If you want more sweetness, it’s always best to buy plain whole grain, bran-based cereal and make it sweeter by adding fruit, or a drizzle of honey or maple syrup — that way, you control how much sugar you’re adding and work on cutting back from there, she advises.

Make other additions to make it a healthy meal: Milk provides the protein, while adding your own nuts, ground flax seed, and fresh or dried fruit provides fiber and healthy fats.

What to avoid in cereal:

Watch for these red flags, Shary advises:

Colors: Healthy cereal is not going to contain a lot of colors.

Signals of added sugar: Cereals that say "frosted," “honey,” “granola clusters,” “coated clusters” or “marshmallows” on the packaging. “Those are all going to contain a lot of sugar,” she notes.

Dried fruit already in the box: Typically, raisins and other dried fruit that already comes with the cereal is coated with sugar to make it taste extra sweet, so it’s best to add your own dried fruit, Shary says.

What is the healthiest type of cereal?

Whole grain cereal:

Look for the words “whole grain” in the ingredient list, and choose products high in dietary fiber with little added sugar, the Academy of Nutrition and Dietetics recommends.

Examples include shredded wheat and bran flakes, Shary says.

When Consumer Reports nutrition experts evaluated 32 breakfast cereals, they recommended the following options that rated high for both nutrition and taste:

  • Nature’s Path Organic Heritage Flakes
  • Post Grape-Nuts Flakes
  • General Mills Cheerios
  • Post Great Grains Raisins, Dates & Pecans
  • General Mills Total
  • One Degree Organic Foods Sprouted Ancient Maize Flakes
  • General Mills Wheaties
  • Kind Honey Almond
  • Post Grape-Nuts Original
  • Barbara’s Multigrain Spoonfuls Original


This hot cereal is a cardiologist favorite. It contains fiber, vitamins and minerals, and studies associate it with lowering cholesterol and helping with weight control, according to the American Heart Association.

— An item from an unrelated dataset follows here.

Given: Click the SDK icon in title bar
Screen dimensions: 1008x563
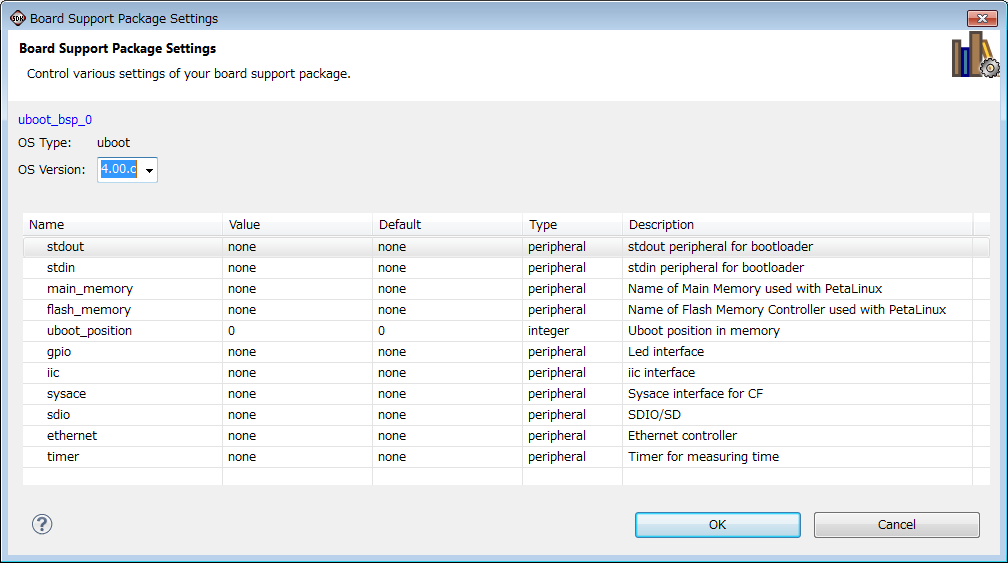Looking at the screenshot, I should click(17, 18).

Use plain oatmeal as a base to add fruit and nuts. Skip boxed oatmeal that already contains brown sugar and cinnamon or other sweet flavoring, Shary advises.

Is there a best cereal for weight loss?

“No, I would not rely on eating cereal as a weight-loss mechanism,” Shary says.

“Don’t rely on one food that is going to contribute towards the weight loss, but instead it’s all the foods.”

Is it OK to eat cereal every day?

Yes, as long as you choose a healthy cereal, make healthy additions like fruit and nuts, and stick to the serving size, the experts say.

Keep a measuring cup near the box to get an idea of what a true serving looks like — it might be one cup, but people can easily pour three cups into a bowl, amounting to 500 calories, Young cautions.

It’s also OK to eat healthy cereal for lunch or dinner as long as you’re eating fruits, vegetables, protein and whole grains at other times of the day, Shary adds.

“When we talk about health and eating, it’s not one particular meal or one particular food. It’s looking at the entire day — and cereal can fit into that if that’s what you enjoy and like,” she says.